Bankruptcy can help individuals who are going through an extreme financial hardship get a fresh start. Bankruptcy can also save your home from foreclosure, stop harassing creditor calls, and stop wage garnishments. In some cases, Bankruptcy can even eliminate second and third mortgages on your home, as well as reduce the mortgages on your investment properties down to the market value of the property today. Bankruptcy is a complicated process, however, that requires specific knowledge of the law and procedures associated with it.
In bankruptcy an individual or a business, known as the Debtor, files a Petition for Relief in Bankruptcy Court, asking the Court for what is known as a Discharge of their debt. A Discharge is a Court order, signed by a US Bankruptcy Judge, that states that the Debtor is no longer required to pay his or her Creditors.

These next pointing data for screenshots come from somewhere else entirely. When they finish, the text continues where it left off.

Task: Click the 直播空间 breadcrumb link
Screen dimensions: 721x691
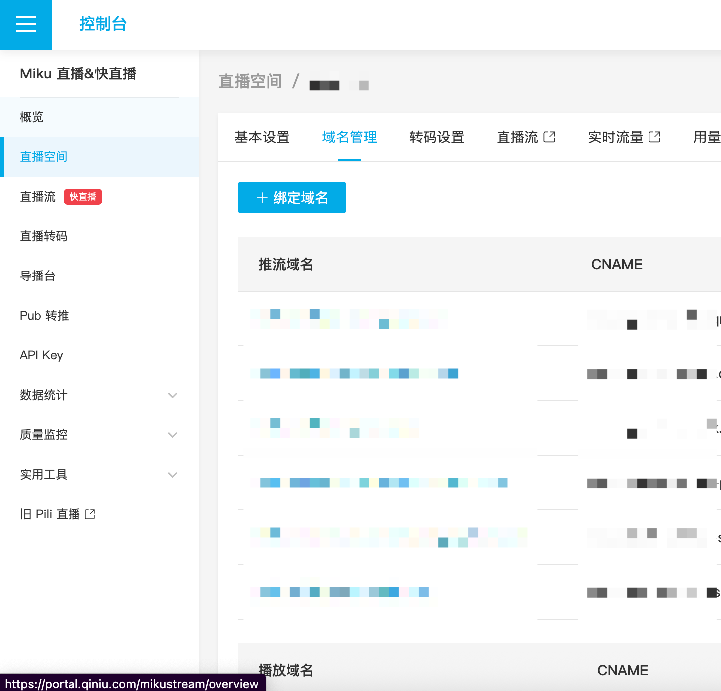Action: 251,81
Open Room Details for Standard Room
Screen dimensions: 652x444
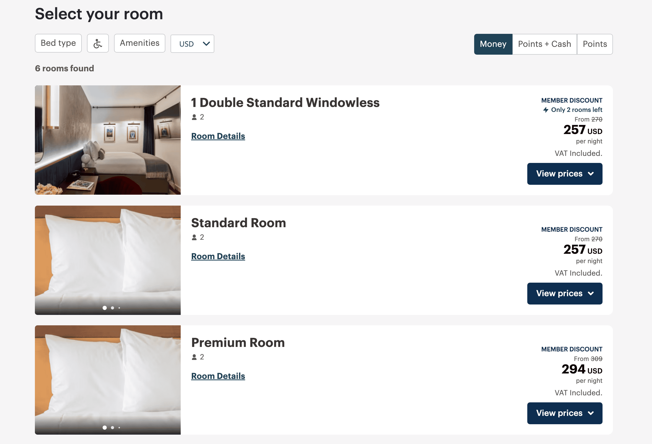tap(218, 256)
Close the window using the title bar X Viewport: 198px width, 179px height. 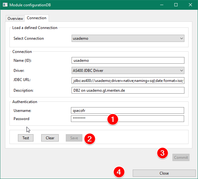tap(190, 5)
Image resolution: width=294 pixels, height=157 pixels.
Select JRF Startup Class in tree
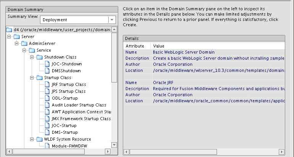[x=69, y=84]
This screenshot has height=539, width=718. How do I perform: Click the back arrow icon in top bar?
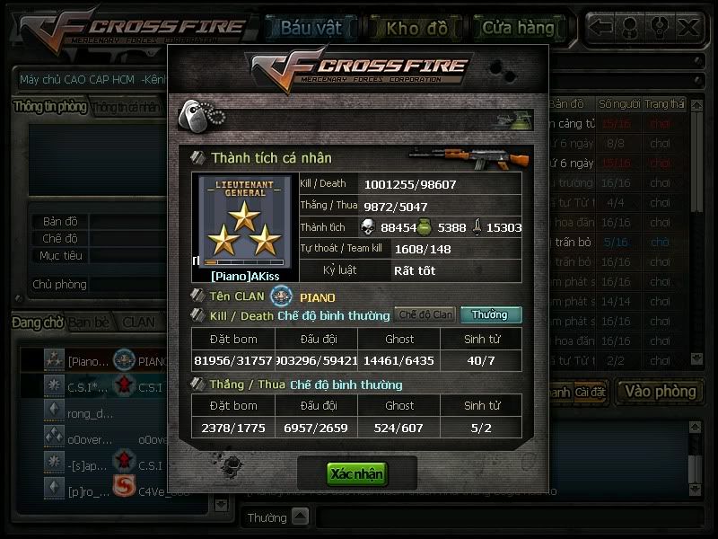pos(601,28)
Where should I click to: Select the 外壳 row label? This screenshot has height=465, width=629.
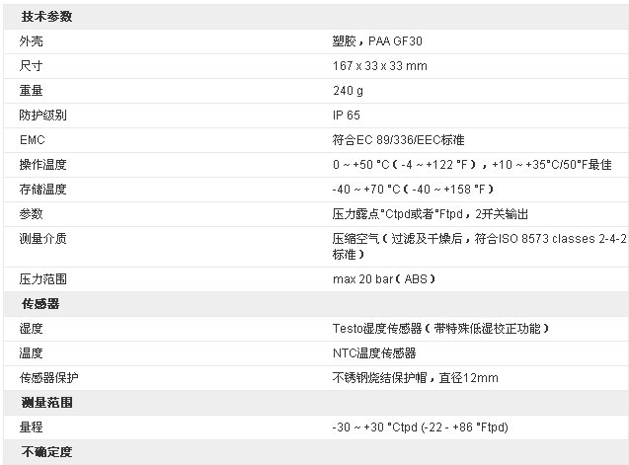click(31, 41)
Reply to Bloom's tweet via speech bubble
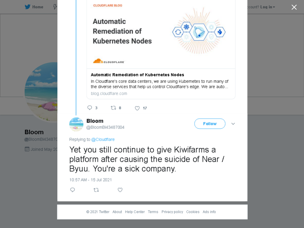Viewport: 304px width, 228px height. pyautogui.click(x=72, y=190)
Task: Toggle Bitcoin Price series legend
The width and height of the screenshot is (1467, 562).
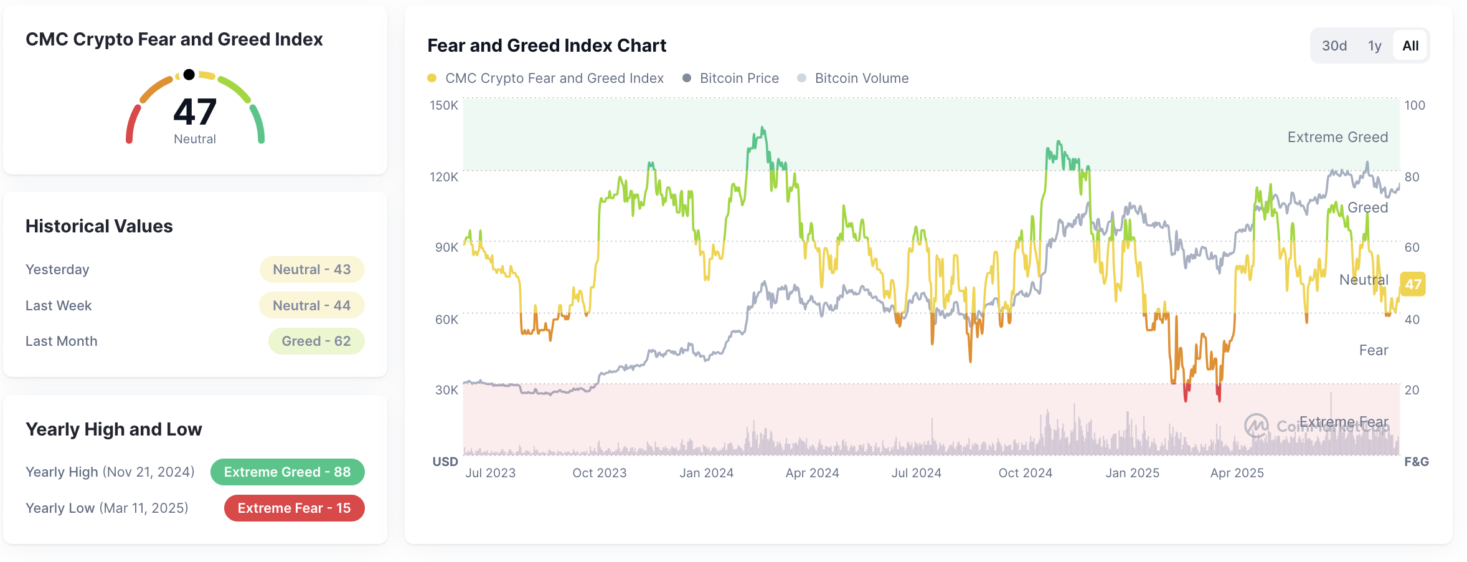Action: (738, 78)
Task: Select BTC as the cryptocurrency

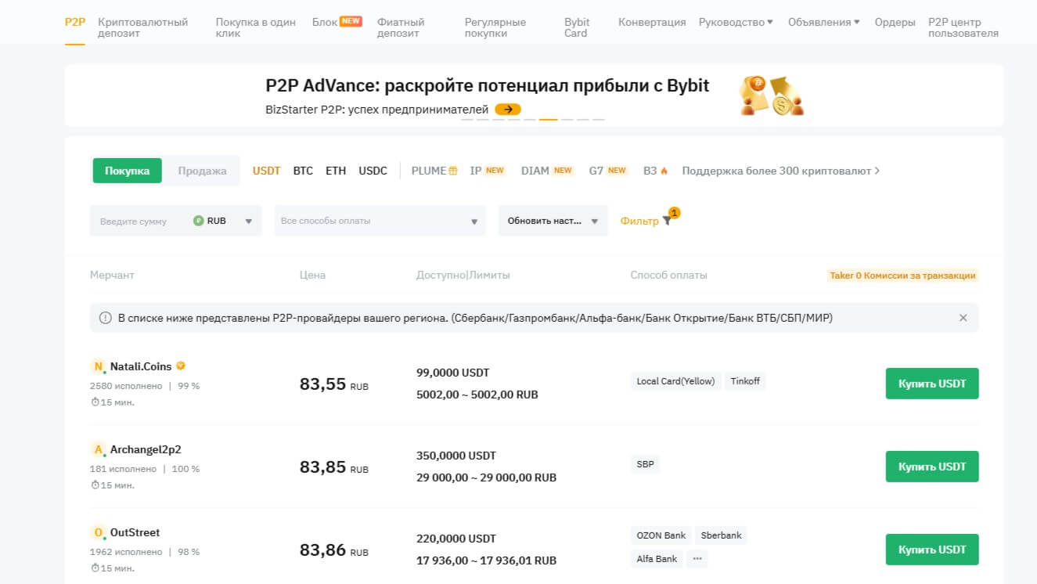Action: tap(303, 171)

As in any court, individuals have a right to represent themselves before the Bankruptcy Court. However, bankruptcy is a complex area and involves many considerations, including whether to file, the election of the appropriate chapter, the use of exemptions to protect your assest, understanding all of the protections of the Bankruptcy Code and using them to the your advantage. The right decision for you depends on an evaluation of your family status, your assets, your obligations, and other factors. It is possible in a bankruptcy that a debtor, not familiar with the laws and procedures of the Bankruptcy process, will lose all assets and still come out owing all or some of his or her debts. Only a lawyer can explain to you how the process works and help you reach an intelligent decision.
Some debtors use non-lawyer bankruptcy petition preparers or filing services to complete the schedules and documents which must be filed with the bankruptcy petition. While this may cost less initially than consulting an attorney, these non-lawyer services, by law, cannot give legal advice before or after the filing, and cannot represent the debtor in the Bankruptcy Court.
If you are contemplating a Bankruptcy, then you need to consider hiring an attorney. Certain complexities in the law make it extremely difficult for a debtor to successfully conclude a Bankruptcy case without the assistance of an attorney.